The Impending crisis

"If the *..... convention was meeting in an irrational atmosphere, the reason is clear. During the last few years events themselves had been irrational; politics in America could no longer be wholly sane. Here and there, like flickers of angry light before a thunderstorm, there had been bursts of violence, and although political debate continued, the nearness of violence-the reality of it, the mounting threat that it would monstrously grow and drown out all voices-made the debaters shout more loudly and appeal more directly to emotions that made reasonable debate impossible. Men put special meaning on words and phrases, so that what sounded good to one sounded evil to another, and certain slogans took on their own significance and became portentous, streaming in the heated air like banners against the sunset; and even the voices that called for moderation became immoderate. American politicians **..... could do almost anything on earth except sit down and take a reasoned and dispassionate view of their situation."

Alright, 5 points to the person telling me what this passage is referring to.

This paragraph is from one of the books I am currently reading, and I was struck with how this rings true to our current politics. Maybe this is what politics and discourse is universally. Maybe its an American idiosyncrasy, Im not sure. Regardless, it is not effective or meaningful ways to solve problems or protect citizens. This particular passage comes from Bruce Catton's The Coming Fury and describes the Democratic convention in Charleston SC in 1860. There are ramifications to this kind of rhetoric and discourse. In this case, it resulted in 620,000 American lives lost directly and is still the deadliest war in relation to US deaths.

Now despite the whining of a Texas governor, there is no obvious secession or splitting the union along state lines. However, the rhetoric regarding fundamentalist christianity is getting louder and louder. Major "news" outlets espouse the idea that we are a Christian nation in a way that is more than numerical. The military is allowing (by a lack of enforcement) evangelicals to force religion on all troops.

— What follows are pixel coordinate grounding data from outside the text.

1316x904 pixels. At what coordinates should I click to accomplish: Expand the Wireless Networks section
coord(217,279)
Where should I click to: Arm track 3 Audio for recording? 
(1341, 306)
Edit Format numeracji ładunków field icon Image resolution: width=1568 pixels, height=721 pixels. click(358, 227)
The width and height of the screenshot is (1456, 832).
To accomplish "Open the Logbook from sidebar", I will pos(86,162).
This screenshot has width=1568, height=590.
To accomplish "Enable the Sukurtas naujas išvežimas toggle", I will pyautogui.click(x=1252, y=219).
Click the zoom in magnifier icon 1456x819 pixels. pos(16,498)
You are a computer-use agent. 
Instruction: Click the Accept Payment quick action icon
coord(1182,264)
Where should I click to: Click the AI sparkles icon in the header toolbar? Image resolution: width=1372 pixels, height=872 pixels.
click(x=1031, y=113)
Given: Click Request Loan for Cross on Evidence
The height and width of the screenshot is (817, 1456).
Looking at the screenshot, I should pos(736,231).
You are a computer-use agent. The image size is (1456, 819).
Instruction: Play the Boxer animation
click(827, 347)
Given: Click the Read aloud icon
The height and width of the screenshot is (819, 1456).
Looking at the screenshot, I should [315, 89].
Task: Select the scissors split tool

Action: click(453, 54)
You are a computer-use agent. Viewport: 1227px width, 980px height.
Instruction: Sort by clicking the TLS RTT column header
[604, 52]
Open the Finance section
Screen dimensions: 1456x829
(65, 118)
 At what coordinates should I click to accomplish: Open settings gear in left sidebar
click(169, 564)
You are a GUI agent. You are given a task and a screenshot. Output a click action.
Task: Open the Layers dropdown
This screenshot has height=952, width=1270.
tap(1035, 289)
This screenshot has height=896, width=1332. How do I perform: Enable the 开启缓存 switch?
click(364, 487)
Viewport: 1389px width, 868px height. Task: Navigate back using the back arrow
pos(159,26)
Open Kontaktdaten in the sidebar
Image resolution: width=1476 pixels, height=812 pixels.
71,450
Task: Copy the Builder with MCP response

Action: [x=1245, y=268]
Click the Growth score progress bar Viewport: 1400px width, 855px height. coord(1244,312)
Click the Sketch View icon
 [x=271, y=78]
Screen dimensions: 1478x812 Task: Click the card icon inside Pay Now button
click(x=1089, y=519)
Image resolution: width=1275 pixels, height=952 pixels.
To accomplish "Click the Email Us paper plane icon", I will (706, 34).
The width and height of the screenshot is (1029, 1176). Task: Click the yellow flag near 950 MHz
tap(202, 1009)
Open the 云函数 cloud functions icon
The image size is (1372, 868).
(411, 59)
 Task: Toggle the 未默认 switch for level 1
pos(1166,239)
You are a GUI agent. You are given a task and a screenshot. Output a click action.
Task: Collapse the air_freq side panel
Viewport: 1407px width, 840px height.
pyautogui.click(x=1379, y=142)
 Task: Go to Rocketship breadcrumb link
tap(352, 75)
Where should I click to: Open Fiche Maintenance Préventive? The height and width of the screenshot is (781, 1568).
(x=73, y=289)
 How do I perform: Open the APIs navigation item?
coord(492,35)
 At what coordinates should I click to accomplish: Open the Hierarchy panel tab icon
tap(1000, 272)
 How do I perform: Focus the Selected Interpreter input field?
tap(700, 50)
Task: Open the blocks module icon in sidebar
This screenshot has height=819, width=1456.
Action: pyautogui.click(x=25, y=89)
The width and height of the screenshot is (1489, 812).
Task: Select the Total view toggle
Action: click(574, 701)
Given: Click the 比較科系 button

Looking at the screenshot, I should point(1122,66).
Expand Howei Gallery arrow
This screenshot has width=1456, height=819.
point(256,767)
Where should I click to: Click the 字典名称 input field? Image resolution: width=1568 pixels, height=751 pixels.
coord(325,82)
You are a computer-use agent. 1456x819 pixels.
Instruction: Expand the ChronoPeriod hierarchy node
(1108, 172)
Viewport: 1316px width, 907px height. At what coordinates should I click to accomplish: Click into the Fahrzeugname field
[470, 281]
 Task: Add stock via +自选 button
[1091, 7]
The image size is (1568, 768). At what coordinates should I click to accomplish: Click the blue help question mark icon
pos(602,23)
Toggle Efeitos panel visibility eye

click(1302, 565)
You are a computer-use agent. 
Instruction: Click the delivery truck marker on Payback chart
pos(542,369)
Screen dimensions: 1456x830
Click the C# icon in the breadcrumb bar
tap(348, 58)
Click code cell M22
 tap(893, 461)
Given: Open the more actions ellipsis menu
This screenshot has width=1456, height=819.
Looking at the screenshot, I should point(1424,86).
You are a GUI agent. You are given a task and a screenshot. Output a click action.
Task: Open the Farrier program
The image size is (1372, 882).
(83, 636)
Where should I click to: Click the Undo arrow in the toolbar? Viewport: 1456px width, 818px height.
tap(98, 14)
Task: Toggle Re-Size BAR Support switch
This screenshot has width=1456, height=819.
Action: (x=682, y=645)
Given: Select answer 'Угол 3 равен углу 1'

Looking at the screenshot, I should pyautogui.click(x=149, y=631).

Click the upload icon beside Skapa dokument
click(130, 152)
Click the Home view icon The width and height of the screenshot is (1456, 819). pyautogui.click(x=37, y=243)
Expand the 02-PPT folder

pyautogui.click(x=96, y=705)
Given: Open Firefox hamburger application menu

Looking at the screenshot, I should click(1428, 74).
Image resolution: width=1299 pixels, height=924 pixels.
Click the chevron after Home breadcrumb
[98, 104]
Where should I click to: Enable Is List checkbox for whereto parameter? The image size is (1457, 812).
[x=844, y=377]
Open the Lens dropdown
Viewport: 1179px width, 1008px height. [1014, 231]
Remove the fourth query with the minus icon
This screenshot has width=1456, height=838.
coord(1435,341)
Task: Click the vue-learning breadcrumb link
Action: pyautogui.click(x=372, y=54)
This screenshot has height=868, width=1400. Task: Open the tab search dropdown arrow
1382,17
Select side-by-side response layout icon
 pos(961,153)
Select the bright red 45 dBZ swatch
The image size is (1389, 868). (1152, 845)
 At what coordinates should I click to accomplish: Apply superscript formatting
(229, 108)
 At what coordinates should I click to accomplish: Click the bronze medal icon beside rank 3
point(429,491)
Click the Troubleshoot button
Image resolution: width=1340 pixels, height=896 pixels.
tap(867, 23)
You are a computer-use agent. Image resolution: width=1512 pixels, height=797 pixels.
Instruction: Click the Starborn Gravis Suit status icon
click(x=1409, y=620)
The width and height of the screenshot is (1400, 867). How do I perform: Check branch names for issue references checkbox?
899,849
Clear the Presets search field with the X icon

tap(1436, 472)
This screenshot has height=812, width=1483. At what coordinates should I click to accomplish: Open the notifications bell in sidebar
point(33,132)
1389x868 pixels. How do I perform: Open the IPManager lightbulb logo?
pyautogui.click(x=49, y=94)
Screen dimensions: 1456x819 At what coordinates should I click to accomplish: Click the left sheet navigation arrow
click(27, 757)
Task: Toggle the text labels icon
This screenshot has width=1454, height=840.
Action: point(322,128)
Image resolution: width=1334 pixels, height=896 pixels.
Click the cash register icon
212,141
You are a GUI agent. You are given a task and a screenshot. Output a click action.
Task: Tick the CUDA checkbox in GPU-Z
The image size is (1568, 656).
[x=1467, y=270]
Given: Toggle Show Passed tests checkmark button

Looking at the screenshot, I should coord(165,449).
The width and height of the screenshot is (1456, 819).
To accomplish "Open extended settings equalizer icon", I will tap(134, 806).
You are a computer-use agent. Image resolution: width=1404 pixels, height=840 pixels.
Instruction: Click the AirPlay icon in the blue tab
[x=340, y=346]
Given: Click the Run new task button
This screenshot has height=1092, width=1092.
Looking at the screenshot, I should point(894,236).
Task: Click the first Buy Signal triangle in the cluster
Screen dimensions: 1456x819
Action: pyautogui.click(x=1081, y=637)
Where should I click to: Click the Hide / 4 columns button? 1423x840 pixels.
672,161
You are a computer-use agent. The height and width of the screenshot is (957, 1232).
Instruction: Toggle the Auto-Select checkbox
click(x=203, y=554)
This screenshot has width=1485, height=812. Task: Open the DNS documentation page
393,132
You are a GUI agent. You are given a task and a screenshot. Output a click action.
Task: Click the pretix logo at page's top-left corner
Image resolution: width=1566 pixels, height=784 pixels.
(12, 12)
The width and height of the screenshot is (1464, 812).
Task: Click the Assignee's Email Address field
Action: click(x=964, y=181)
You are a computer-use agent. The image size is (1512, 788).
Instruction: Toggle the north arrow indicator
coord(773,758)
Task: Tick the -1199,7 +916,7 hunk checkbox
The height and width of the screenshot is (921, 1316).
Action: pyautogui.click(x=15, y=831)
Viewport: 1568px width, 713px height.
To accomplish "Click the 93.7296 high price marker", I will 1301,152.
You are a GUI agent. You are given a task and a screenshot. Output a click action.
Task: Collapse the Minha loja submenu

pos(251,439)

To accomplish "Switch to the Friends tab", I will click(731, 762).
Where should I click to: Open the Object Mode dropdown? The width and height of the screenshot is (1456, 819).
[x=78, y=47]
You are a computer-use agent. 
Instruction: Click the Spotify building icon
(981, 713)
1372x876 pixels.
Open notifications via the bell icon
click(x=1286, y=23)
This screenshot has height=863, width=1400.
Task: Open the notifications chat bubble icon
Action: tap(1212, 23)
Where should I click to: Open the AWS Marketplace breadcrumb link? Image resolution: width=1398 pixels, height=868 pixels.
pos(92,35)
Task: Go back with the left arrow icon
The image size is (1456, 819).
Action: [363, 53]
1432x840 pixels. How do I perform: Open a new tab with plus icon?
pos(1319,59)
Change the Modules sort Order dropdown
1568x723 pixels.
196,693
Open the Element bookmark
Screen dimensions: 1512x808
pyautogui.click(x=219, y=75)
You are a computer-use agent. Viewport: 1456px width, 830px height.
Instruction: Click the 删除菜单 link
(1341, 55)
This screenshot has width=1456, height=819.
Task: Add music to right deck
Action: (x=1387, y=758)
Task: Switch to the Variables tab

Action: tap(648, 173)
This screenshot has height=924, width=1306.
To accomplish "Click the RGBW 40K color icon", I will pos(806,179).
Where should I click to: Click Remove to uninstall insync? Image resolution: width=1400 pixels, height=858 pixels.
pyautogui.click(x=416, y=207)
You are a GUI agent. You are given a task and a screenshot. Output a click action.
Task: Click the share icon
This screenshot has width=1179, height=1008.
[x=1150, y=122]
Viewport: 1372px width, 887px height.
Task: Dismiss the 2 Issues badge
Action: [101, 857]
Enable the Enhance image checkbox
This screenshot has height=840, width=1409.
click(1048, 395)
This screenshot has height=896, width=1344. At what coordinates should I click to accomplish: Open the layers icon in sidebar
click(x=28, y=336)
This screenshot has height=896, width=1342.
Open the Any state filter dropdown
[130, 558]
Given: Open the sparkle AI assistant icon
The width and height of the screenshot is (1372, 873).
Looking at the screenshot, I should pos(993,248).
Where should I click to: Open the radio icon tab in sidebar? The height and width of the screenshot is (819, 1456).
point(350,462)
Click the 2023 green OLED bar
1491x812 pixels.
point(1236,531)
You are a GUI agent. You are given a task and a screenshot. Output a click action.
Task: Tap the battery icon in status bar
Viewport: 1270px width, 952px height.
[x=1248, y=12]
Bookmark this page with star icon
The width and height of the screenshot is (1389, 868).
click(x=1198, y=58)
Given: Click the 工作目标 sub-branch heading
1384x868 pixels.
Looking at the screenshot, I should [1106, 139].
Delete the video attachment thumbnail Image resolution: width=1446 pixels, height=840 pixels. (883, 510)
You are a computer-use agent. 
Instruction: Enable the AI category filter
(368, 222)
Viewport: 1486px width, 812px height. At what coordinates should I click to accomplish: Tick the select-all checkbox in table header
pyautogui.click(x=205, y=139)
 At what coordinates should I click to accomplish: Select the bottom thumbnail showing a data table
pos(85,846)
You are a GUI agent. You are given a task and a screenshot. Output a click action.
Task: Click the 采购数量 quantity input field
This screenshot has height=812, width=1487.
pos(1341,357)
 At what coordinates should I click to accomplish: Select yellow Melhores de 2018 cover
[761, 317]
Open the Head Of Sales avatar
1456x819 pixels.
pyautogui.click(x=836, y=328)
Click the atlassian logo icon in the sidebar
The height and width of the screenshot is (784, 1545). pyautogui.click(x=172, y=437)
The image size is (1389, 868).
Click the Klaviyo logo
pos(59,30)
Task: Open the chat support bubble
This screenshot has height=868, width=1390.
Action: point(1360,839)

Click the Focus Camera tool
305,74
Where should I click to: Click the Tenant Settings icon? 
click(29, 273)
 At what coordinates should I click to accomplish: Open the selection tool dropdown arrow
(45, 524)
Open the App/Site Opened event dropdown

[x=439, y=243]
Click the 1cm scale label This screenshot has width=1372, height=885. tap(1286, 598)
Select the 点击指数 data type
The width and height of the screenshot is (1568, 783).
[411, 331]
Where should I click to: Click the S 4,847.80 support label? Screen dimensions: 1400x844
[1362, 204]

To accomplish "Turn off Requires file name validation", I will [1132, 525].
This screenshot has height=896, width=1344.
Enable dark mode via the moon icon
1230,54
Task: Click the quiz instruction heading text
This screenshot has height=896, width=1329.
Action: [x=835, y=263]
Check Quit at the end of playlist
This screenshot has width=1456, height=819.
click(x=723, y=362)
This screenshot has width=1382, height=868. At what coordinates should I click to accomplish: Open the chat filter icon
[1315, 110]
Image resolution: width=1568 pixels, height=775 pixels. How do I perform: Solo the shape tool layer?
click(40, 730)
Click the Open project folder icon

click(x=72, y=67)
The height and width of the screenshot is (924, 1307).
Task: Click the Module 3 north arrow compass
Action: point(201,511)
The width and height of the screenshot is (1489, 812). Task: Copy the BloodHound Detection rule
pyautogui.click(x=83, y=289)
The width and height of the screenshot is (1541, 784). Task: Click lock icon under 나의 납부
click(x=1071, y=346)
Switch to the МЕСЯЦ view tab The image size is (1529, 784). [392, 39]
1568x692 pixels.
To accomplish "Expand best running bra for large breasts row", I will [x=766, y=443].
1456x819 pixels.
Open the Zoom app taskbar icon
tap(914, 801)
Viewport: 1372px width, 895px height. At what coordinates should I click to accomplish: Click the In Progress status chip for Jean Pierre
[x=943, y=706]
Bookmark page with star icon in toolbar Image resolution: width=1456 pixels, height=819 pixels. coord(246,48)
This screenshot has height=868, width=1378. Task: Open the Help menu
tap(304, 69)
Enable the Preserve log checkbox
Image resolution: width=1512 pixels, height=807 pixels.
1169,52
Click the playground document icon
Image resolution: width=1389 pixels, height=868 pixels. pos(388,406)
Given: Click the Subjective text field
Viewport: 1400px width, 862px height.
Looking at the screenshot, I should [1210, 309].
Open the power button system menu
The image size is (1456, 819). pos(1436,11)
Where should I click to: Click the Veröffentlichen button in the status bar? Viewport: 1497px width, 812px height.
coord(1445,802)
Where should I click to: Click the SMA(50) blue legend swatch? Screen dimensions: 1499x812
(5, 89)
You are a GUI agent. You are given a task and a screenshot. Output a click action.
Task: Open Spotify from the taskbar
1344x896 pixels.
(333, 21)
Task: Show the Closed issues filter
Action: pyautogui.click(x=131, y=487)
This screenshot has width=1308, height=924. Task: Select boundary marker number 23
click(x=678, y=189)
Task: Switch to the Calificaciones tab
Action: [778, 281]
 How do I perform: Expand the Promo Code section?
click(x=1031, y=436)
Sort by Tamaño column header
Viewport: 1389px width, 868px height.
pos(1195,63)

The peer pressure and abuse that non-christian kids and adults face is pervasive, but if someone requests that a baby jesus not be on the steps of a state capital building or prayer not be forced upon public school children, its the fucking apocalypse.

Today our debates are centralized around who is more godly, who gets the most oil doused upon them (but not in a running around with my mistress lube kind-of-oil), who may be an atheist (even if they aren't). And if you don't cowtow to overt fundamentalism, you may be fired. But Christians are the persecuted minority and maybe they are sick of it. The most extreme fundamentalists have essentially taken over the Republican party and makes up most of the Tea Bag movement (LOL, I can't tell you how much I laugh when some slick haired 55 year old overweight white guy proudly proclaims they are a teabagger). Anyway, maybe its time (well past time) to wrest discourse back into the realm of reason before we get to a Terrible Swift Sword.